===== THE DATA

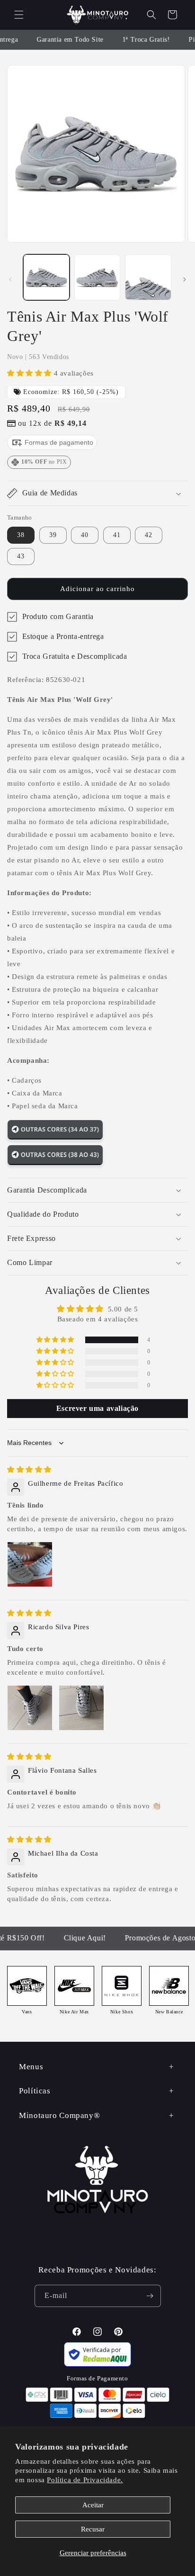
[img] (29, 1469)
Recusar (93, 2529)
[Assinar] (150, 2296)
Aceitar (93, 2505)
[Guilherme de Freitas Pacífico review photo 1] (30, 1564)
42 (148, 535)
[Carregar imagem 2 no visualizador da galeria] (97, 277)
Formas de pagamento (58, 442)
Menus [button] (31, 2066)
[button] (19, 14)
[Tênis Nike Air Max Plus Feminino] (55, 1138)
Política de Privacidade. (85, 2480)
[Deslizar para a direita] (184, 279)
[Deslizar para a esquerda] (10, 279)
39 (53, 535)
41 (117, 535)
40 (85, 535)
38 (21, 535)
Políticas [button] (35, 2090)
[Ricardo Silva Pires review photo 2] (81, 1708)
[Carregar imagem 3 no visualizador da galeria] (148, 277)
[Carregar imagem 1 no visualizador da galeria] (46, 277)
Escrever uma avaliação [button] (97, 1408)
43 (21, 556)
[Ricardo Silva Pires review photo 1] (30, 1708)
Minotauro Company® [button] (59, 2115)
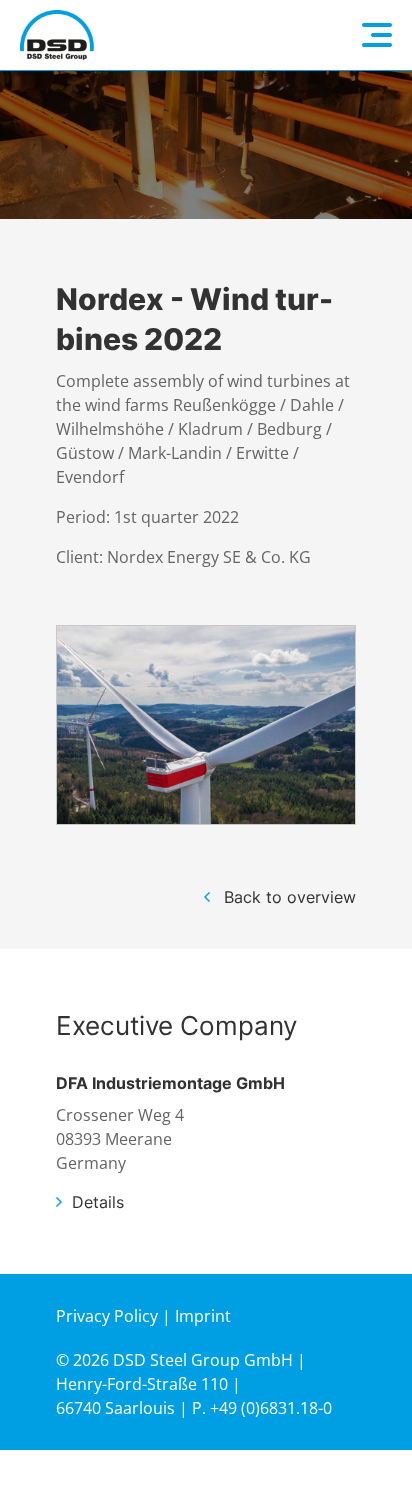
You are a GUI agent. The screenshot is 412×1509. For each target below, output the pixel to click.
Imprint (203, 1316)
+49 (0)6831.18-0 (271, 1408)
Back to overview (290, 897)
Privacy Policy (107, 1316)
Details (98, 1202)
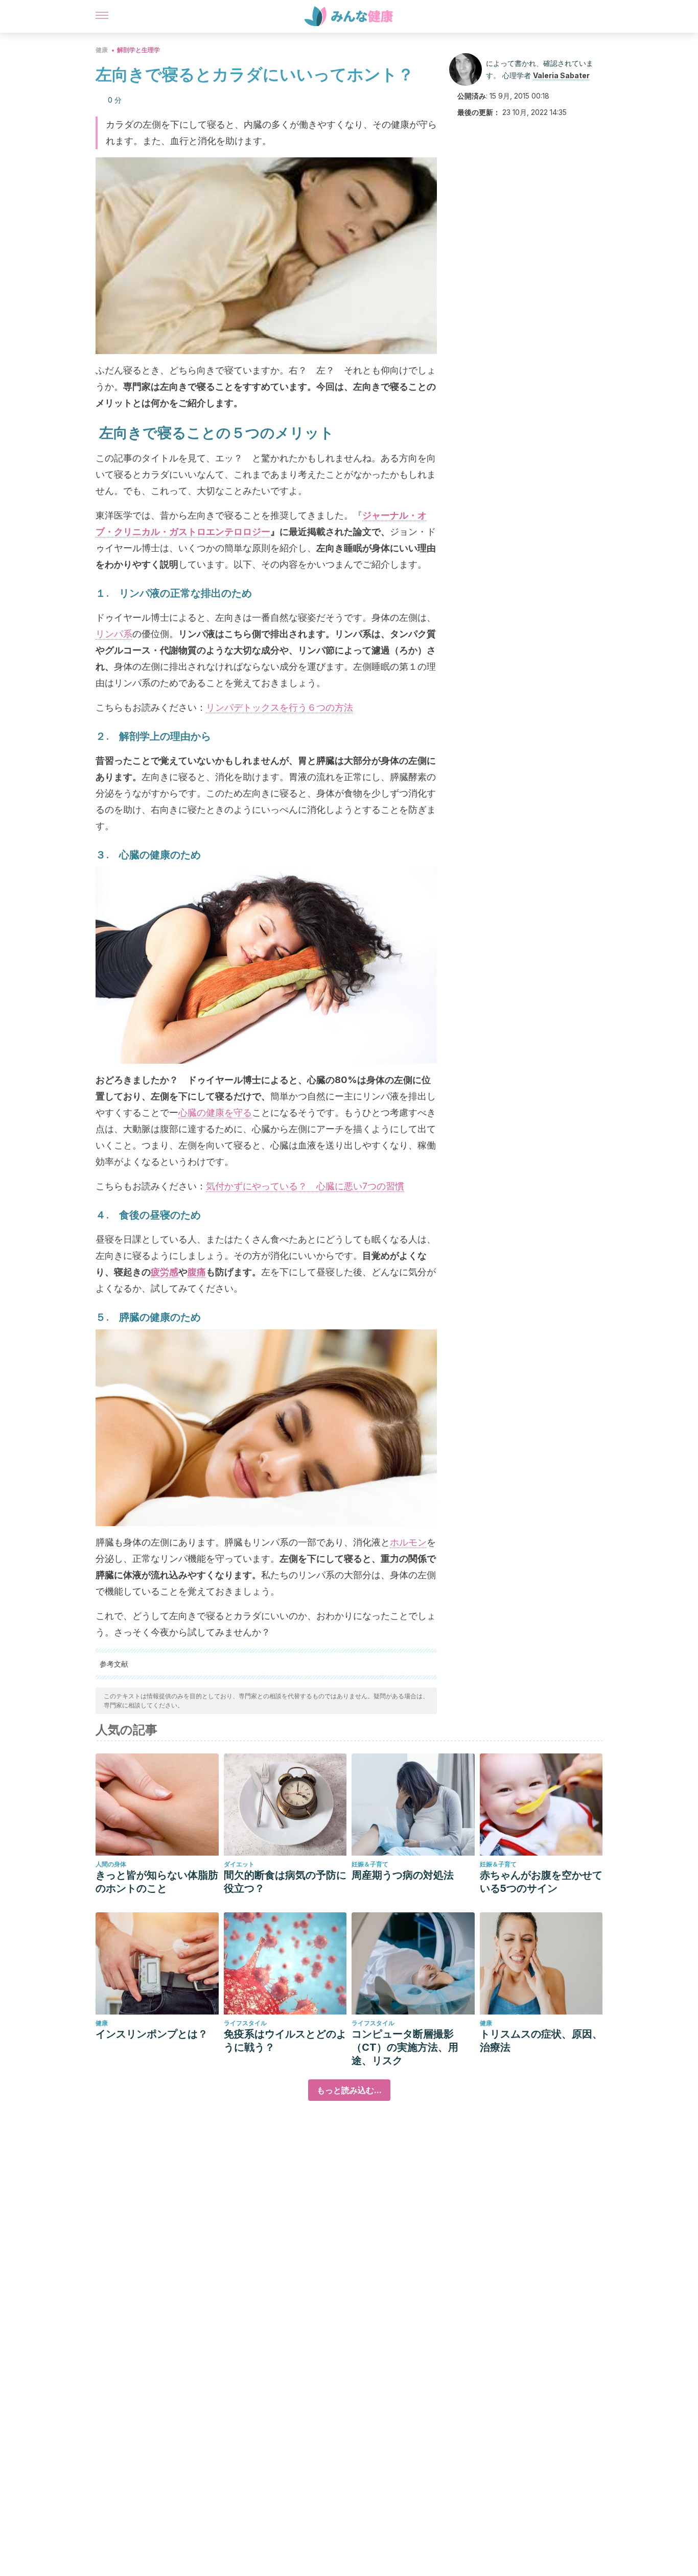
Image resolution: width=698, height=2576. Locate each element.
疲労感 (164, 1272)
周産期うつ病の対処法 (403, 1875)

==========

THE PROBLEM: Output the records above as they stand, from the first line to the line with "38 (21, 535)", inclusive, and exclude the pictures.

TASK RESULT:
[img] (29, 1469)
Recusar (93, 2529)
[Assinar] (150, 2296)
Aceitar (93, 2505)
[Guilherme de Freitas Pacífico review photo 1] (30, 1564)
42 (148, 535)
[Carregar imagem 2 no visualizador da galeria] (97, 277)
Formas de pagamento (58, 442)
Menus [button] (31, 2066)
[button] (19, 14)
[Tênis Nike Air Max Plus Feminino] (55, 1138)
Política de Privacidade. (85, 2480)
[Deslizar para a direita] (184, 279)
[Deslizar para a esquerda] (10, 279)
39 (53, 535)
41 (117, 535)
40 (85, 535)
38 (21, 535)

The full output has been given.